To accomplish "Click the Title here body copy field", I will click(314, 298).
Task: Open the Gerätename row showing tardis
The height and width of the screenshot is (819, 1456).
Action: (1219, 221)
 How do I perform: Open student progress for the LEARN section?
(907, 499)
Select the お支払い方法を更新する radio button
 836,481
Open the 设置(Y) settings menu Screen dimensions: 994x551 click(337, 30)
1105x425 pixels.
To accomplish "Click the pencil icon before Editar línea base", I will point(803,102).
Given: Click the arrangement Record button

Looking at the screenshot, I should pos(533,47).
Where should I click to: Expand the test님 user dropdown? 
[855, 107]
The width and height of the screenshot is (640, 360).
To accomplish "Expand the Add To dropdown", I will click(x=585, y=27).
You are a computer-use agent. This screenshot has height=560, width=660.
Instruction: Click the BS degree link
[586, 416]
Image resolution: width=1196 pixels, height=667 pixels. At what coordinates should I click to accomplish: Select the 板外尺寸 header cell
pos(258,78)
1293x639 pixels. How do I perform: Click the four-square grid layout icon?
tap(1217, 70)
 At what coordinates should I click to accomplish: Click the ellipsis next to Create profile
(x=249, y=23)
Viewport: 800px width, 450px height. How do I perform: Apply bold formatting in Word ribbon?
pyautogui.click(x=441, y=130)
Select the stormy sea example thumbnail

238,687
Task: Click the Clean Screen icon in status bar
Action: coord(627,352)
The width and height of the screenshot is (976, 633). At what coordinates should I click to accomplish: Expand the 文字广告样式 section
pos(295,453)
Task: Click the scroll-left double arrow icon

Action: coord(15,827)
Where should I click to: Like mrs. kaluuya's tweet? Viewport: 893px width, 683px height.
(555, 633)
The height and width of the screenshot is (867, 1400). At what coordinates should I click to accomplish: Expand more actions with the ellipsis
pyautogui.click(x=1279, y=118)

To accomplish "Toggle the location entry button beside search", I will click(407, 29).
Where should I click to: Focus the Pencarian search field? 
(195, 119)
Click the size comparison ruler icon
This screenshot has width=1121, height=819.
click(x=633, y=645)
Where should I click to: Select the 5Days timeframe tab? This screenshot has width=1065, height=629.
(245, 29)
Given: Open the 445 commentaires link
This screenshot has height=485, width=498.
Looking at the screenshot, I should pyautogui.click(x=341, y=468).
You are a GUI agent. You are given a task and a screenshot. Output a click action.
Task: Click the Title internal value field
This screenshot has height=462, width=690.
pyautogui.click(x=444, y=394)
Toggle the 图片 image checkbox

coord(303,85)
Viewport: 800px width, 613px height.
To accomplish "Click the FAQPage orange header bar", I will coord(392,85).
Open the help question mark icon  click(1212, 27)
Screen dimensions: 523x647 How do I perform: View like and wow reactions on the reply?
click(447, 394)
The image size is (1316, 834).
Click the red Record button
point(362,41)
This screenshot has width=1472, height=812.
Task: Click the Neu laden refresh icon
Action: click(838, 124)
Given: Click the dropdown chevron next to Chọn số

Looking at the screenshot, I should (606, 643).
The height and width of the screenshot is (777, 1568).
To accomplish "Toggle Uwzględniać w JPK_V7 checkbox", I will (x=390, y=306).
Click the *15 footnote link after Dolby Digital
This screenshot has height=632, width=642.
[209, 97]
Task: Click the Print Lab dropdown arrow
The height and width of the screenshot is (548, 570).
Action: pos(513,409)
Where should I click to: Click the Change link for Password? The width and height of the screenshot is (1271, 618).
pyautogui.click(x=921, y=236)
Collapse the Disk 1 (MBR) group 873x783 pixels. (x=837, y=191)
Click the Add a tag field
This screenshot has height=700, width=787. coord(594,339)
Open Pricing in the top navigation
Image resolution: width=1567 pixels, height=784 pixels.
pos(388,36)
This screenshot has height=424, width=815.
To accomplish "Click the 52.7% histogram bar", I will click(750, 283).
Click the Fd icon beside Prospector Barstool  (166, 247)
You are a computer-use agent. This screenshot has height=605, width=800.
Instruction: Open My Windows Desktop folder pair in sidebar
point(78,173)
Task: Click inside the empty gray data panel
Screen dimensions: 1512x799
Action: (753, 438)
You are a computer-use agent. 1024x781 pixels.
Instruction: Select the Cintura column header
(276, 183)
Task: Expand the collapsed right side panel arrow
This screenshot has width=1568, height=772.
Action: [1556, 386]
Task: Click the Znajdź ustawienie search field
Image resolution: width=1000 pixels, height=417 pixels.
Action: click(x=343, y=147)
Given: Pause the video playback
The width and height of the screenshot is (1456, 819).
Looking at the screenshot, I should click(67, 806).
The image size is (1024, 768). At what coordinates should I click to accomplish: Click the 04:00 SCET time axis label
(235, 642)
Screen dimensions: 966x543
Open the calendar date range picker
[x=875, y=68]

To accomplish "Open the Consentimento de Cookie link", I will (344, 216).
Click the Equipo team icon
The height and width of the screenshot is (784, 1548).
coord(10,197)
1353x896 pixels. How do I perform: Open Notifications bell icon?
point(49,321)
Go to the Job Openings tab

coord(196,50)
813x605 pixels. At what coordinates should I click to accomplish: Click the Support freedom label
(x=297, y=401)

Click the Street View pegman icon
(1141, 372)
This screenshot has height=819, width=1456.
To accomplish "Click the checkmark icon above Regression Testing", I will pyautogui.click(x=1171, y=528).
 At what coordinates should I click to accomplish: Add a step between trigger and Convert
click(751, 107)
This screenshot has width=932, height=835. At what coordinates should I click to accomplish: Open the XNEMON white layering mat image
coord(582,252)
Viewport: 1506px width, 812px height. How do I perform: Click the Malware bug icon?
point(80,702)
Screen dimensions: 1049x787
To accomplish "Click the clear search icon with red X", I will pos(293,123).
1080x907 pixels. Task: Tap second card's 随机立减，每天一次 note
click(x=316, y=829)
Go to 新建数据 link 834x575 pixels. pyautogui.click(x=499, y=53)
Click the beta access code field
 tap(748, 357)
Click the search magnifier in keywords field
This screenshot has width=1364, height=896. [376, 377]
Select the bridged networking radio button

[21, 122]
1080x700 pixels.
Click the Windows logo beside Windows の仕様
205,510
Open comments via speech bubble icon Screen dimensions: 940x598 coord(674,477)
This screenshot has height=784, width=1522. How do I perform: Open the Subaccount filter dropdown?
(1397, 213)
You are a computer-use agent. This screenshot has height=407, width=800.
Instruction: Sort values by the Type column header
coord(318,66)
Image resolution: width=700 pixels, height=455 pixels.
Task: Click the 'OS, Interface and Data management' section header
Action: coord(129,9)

◆ **Goal**: Reproduce all of the items above verbatim, line for line.

◆ **Exercise output**:
To accomplish "Click the Title here body copy field", I will click(314, 298).
Task: Open the Gerätename row showing tardis
The height and width of the screenshot is (819, 1456).
Action: (1219, 221)
 How do I perform: Open student progress for the LEARN section?
(907, 499)
Select the お支払い方法を更新する radio button
 836,481
Open the 设置(Y) settings menu Screen dimensions: 994x551 click(337, 30)
1105x425 pixels.
To accomplish "Click the pencil icon before Editar línea base", I will point(803,102).
Given: Click the arrangement Record button

Looking at the screenshot, I should pos(533,47).
Where should I click to: Expand the test님 user dropdown? 
[855, 107]
The width and height of the screenshot is (640, 360).
To accomplish "Expand the Add To dropdown", I will click(x=585, y=27).
You are a computer-use agent. This screenshot has height=560, width=660.
Instruction: Click the BS degree link
[586, 416]
Image resolution: width=1196 pixels, height=667 pixels. At what coordinates should I click to accomplish: Select the 板外尺寸 header cell
pos(258,78)
1293x639 pixels. How do I perform: Click the four-square grid layout icon?
tap(1217, 70)
 At what coordinates should I click to accomplish: Click the ellipsis next to Create profile
(x=249, y=23)
Viewport: 800px width, 450px height. How do I perform: Apply bold formatting in Word ribbon?
pyautogui.click(x=441, y=130)
Select the stormy sea example thumbnail

238,687
Task: Click the Clean Screen icon in status bar
Action: coord(627,352)
The width and height of the screenshot is (976, 633). At what coordinates should I click to accomplish: Expand the 文字广告样式 section
pos(295,453)
Task: Click the scroll-left double arrow icon

Action: coord(15,827)
Where should I click to: Like mrs. kaluuya's tweet? Viewport: 893px width, 683px height.
(555, 633)
The height and width of the screenshot is (867, 1400). At what coordinates should I click to accomplish: Expand more actions with the ellipsis
pyautogui.click(x=1279, y=118)

To accomplish "Toggle the location entry button beside search", I will click(407, 29).
Where should I click to: Focus the Pencarian search field? 
(195, 119)
Click the size comparison ruler icon
This screenshot has width=1121, height=819.
click(x=633, y=645)
Where should I click to: Select the 5Days timeframe tab? This screenshot has width=1065, height=629.
(245, 29)
Given: Open the 445 commentaires link
This screenshot has height=485, width=498.
Looking at the screenshot, I should pyautogui.click(x=341, y=468).
You are a GUI agent. You are given a task and a screenshot. Output a click action.
Task: Click the Title internal value field
This screenshot has height=462, width=690.
pyautogui.click(x=444, y=394)
Toggle the 图片 image checkbox

coord(303,85)
Viewport: 800px width, 613px height.
To accomplish "Click the FAQPage orange header bar", I will coord(392,85).
Open the help question mark icon  click(1212, 27)
Screen dimensions: 523x647 How do I perform: View like and wow reactions on the reply?
click(447, 394)
The image size is (1316, 834).
Click the red Record button
point(362,41)
This screenshot has width=1472, height=812.
Task: Click the Neu laden refresh icon
Action: click(838, 124)
Given: Click the dropdown chevron next to Chọn số

Looking at the screenshot, I should (606, 643).
The height and width of the screenshot is (777, 1568).
To accomplish "Toggle Uwzględniać w JPK_V7 checkbox", I will (x=390, y=306).
Click the *15 footnote link after Dolby Digital
This screenshot has height=632, width=642.
[209, 97]
Task: Click the Print Lab dropdown arrow
The height and width of the screenshot is (548, 570).
Action: pos(513,409)
Where should I click to: Click the Change link for Password? The width and height of the screenshot is (1271, 618).
pyautogui.click(x=921, y=236)
Collapse the Disk 1 (MBR) group 873x783 pixels. (x=837, y=191)
Click the Add a tag field
This screenshot has height=700, width=787. coord(594,339)
Open Pricing in the top navigation
Image resolution: width=1567 pixels, height=784 pixels.
pos(388,36)
This screenshot has height=424, width=815.
To accomplish "Click the 52.7% histogram bar", I will click(750, 283).
Click the Fd icon beside Prospector Barstool  (166, 247)
You are a computer-use agent. This screenshot has height=605, width=800.
Instruction: Open My Windows Desktop folder pair in sidebar
point(78,173)
Task: Click inside the empty gray data panel
Screen dimensions: 1512x799
Action: (753, 438)
You are a computer-use agent. 1024x781 pixels.
Instruction: Select the Cintura column header
(276, 183)
Task: Expand the collapsed right side panel arrow
This screenshot has width=1568, height=772.
Action: [1556, 386]
Task: Click the Znajdź ustawienie search field
Image resolution: width=1000 pixels, height=417 pixels.
Action: click(x=343, y=147)
Given: Pause the video playback
The width and height of the screenshot is (1456, 819).
Looking at the screenshot, I should click(67, 806).
The image size is (1024, 768). At what coordinates should I click to accomplish: Click the 04:00 SCET time axis label
(235, 642)
Screen dimensions: 966x543
Open the calendar date range picker
[x=875, y=68]

To accomplish "Open the Consentimento de Cookie link", I will (344, 216).
Click the Equipo team icon
The height and width of the screenshot is (784, 1548).
coord(10,197)
1353x896 pixels. How do I perform: Open Notifications bell icon?
point(49,321)
Go to the Job Openings tab

coord(196,50)
813x605 pixels. At what coordinates should I click to accomplish: Click the Support freedom label
(x=297, y=401)

Click the Street View pegman icon
(1141, 372)
This screenshot has height=819, width=1456.
To accomplish "Click the checkmark icon above Regression Testing", I will pyautogui.click(x=1171, y=528).
 At what coordinates should I click to accomplish: Add a step between trigger and Convert
click(751, 107)
This screenshot has width=932, height=835. At what coordinates should I click to accomplish: Open the XNEMON white layering mat image
coord(582,252)
Viewport: 1506px width, 812px height. How do I perform: Click the Malware bug icon?
point(80,702)
Screen dimensions: 1049x787
To accomplish "Click the clear search icon with red X", I will pos(293,123).
1080x907 pixels. Task: Tap second card's 随机立减，每天一次 note
click(x=316, y=829)
Go to 新建数据 link 834x575 pixels. pyautogui.click(x=499, y=53)
Click the beta access code field
 tap(748, 357)
Click the search magnifier in keywords field
This screenshot has width=1364, height=896. [376, 377]
Select the bridged networking radio button

[21, 122]
1080x700 pixels.
Click the Windows logo beside Windows の仕様
205,510
Open comments via speech bubble icon Screen dimensions: 940x598 coord(674,477)
This screenshot has height=784, width=1522. How do I perform: Open the Subaccount filter dropdown?
(1397, 213)
You are a computer-use agent. This screenshot has height=407, width=800.
Instruction: Sort values by the Type column header
coord(318,66)
Image resolution: width=700 pixels, height=455 pixels.
Task: Click the 'OS, Interface and Data management' section header
Action: coord(129,9)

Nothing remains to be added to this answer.